Everyone who showed up, signed a national petition to end the ban, and wrote personal letters to the FDA.

Tyler is hoping all of that will be enough to give equality to everyone who wants to donate.

“If I would have been able to give blood today three lives could have been saved with that, for them to know that and be able to see that, it`s huge,” says Tyler.

60 other cities around the U.S. took part in similar blood drives today.

At the end of the month a White House Petition from everyone will be turned in to the FDA. The group needs at least 100,000 signatures to get a response back.

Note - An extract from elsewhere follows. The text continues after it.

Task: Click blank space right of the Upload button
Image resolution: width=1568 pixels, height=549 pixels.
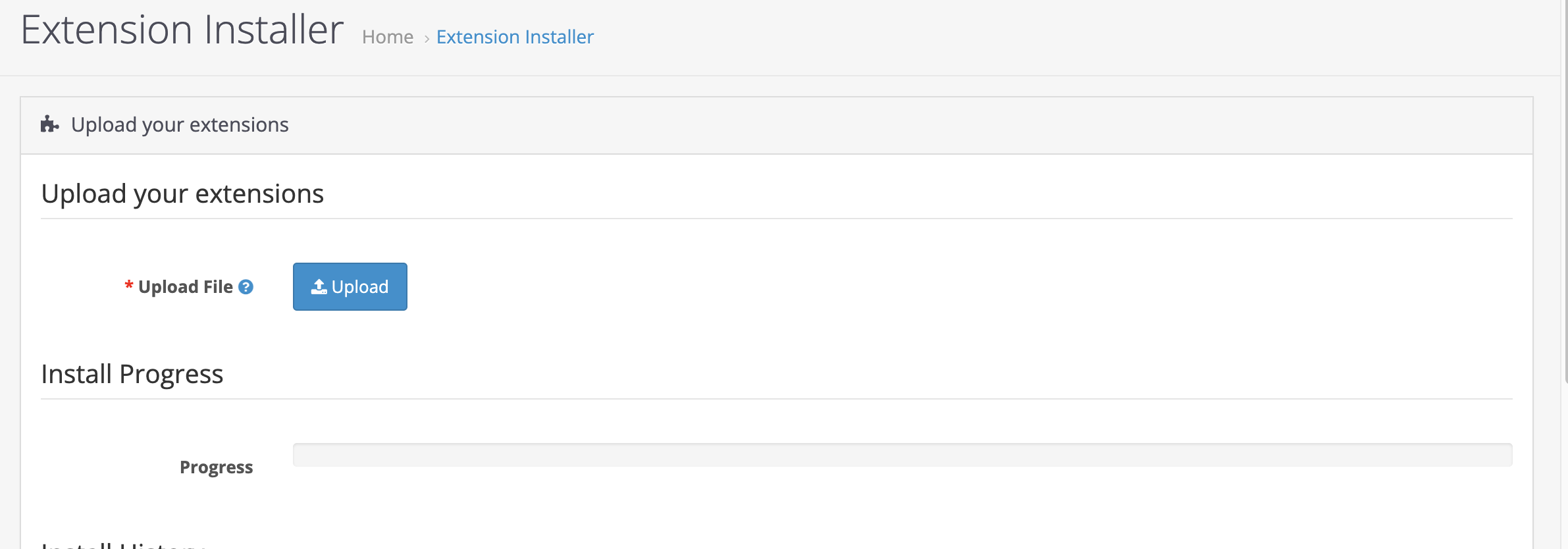Action: (x=790, y=287)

Last year the American Medical Association voted the ban should be lifted because of the new techniques available to detect HIV in donated blood.

17 comments

  • Justice

    If gays want to donate blood that is ok with me. However, it should only go to other gays. It should not go in to the bank with non-gay people.

  • Kyra

    Testing isn’t that sophisticated. My blood reacted to a Hepatitis C test. So, I’m banned from donating blood for the rest of my life even though I do not have Hep C. (I went to the doctor for a test just to be sure.)

    • Shelby

      That’s a false positive and periodically they do reentry testing for people who have had that happen. Keep checking back with them and also make sure they have your updated address on file, if they do offer reentry you will probably be notified by mail. Good luck!

  • Justice

    If gays want to donate, that is ok with me. However that blood should only be offered to other gays. Sorry to say, when my daughter had leukemia, I felt assured that gays were not allowed to give blood to her.

  • Min

    It all gets soooo confusing. LGBTs march for equal rights (aka as special rights because they are LGB or T) and insist on pushing their sexual orientation in others’ faces, but when they are singled out or separated for blood donation, that no longer applies. I don’t give a rip what your sexual preference is, just keep it to yourself. As for the blood donating, that also applies.

    • Justice

      John, I wouldn’t either. And since my daughter is a 17 year survivor of leukemia…and yes, she received a LOT of units of blood (and I thank every healthy person for donating). I was content since I knew that gays were not allowed to donate. And now she has survived and has had 3 healthy babies…and frankly she never contracted aids. What a relief. Do we want to change the regulations? I think not.

      • jase2007

        Such ignorance coming from these comments… I am disgusted! U think that there aren’t some gays like me that donate blood and plasma to save lives and don’t tell anyone that I am gay? I don’t have HIV and no one will get HIV/AIDS by receiving my donation.

  • Jan Markelsette

    That is not ignorance, it is being cautious and worried for good reason, especially since you freely admit that you and other gay people donate blood without revealing the fact that you are gay. Do you test for HIV every time before you donate? Please, do the rest of us a favor and just donate to other gay people. You can call us anything you want, but you increase the risk for others, so keep it amongst yourselves.

    • jase2007

      Yes I am in a monogamous relationship but I still get tested every 6 months. Getting blood from a gay person who does not have HIV is just like getting blood from someone else. They aren’t going to mark the blood and you aren’t going to know if the blood you are getting is from a gay strait or bi person. You know why? Because it’s all been tested for all communicable diseases and is free from any infection. And just an FYI if someone has HIV or hepatitis or other disease, they don’t give them blood with that disease. There is no “gay” or “strait” blood it’s just blood.